Configure Luna hardware security module access

Connect Hyperledger Besu to a Luna hardware security module (HSM) to use the node's keys stored on the device.

important

The Luna HSM plugin can only be used to store the node's public and private key file. The plugin cannot be used to store transaction signing keys.

Prerequisites

  • The Luna client software and Luna HSM must be configured before configuring Hyperledger Besu access.
important

Set the environment variables that specify the location of the Luna HSM library and Chrystoki.conf file if not located in the default locations. For example:

export LD_LIBRARY_PATH=/home/myuser/luna-hsm/elab/jsp/lib/
export ChrystokiConfigurationPath=/home/myuser/luna-hsm/
  • The nodes private and public keys have been created in the HSM.
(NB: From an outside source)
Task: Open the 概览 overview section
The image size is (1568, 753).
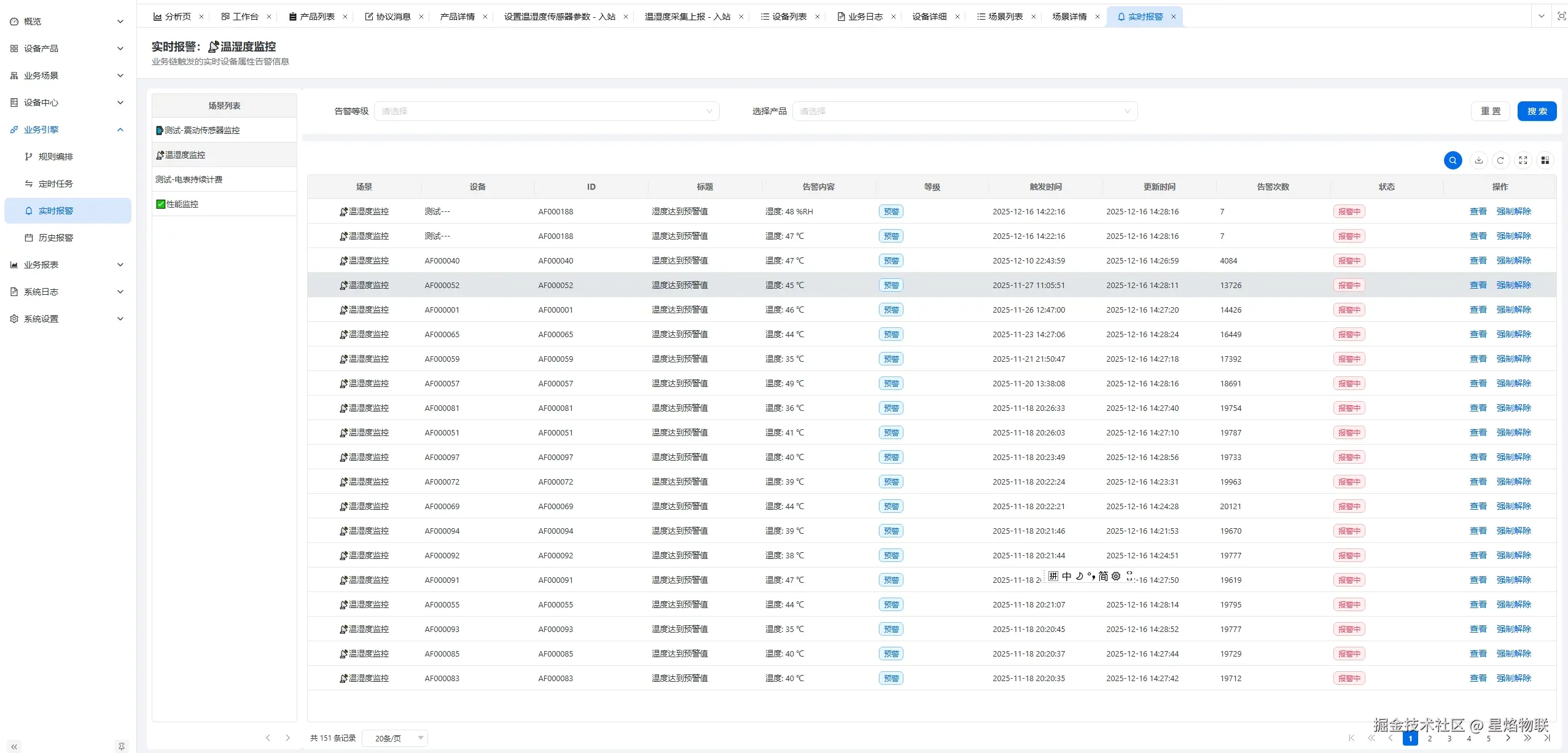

Configure Hyperledger Besu

  1. Copy the Luna client's LunaProvider.jar file into the plugins directory.

    note

    The plugins directory is located in the pegasys-plus-<release> directory when installed from a packaged binary.

  2. Create a plain text file containing the password to access the HSM. Ensure the password is located on the first line of the file.

  3. Start Hyperledger Besu:

    besu --security-module=luna-hsm \
    --plugin-luna-hsm-private-key-alias="node1PrivateKey" \
    --plugin-luna-hsm-public-key-alias="node1PublicKey" \
    --plugin-luna-hsm-slot=0 \
    --plugin-luna-hsm-password-file=./password.txt \
    --metrics-enabled --metrics-category=JVM,RPC,LUNA_HSM

    The command line:

    note
    The `LUNA_HSM` metric's category allows you to monitor the Hyperledger Besu and Luna HSM
    connection.  The category is not enabled by default.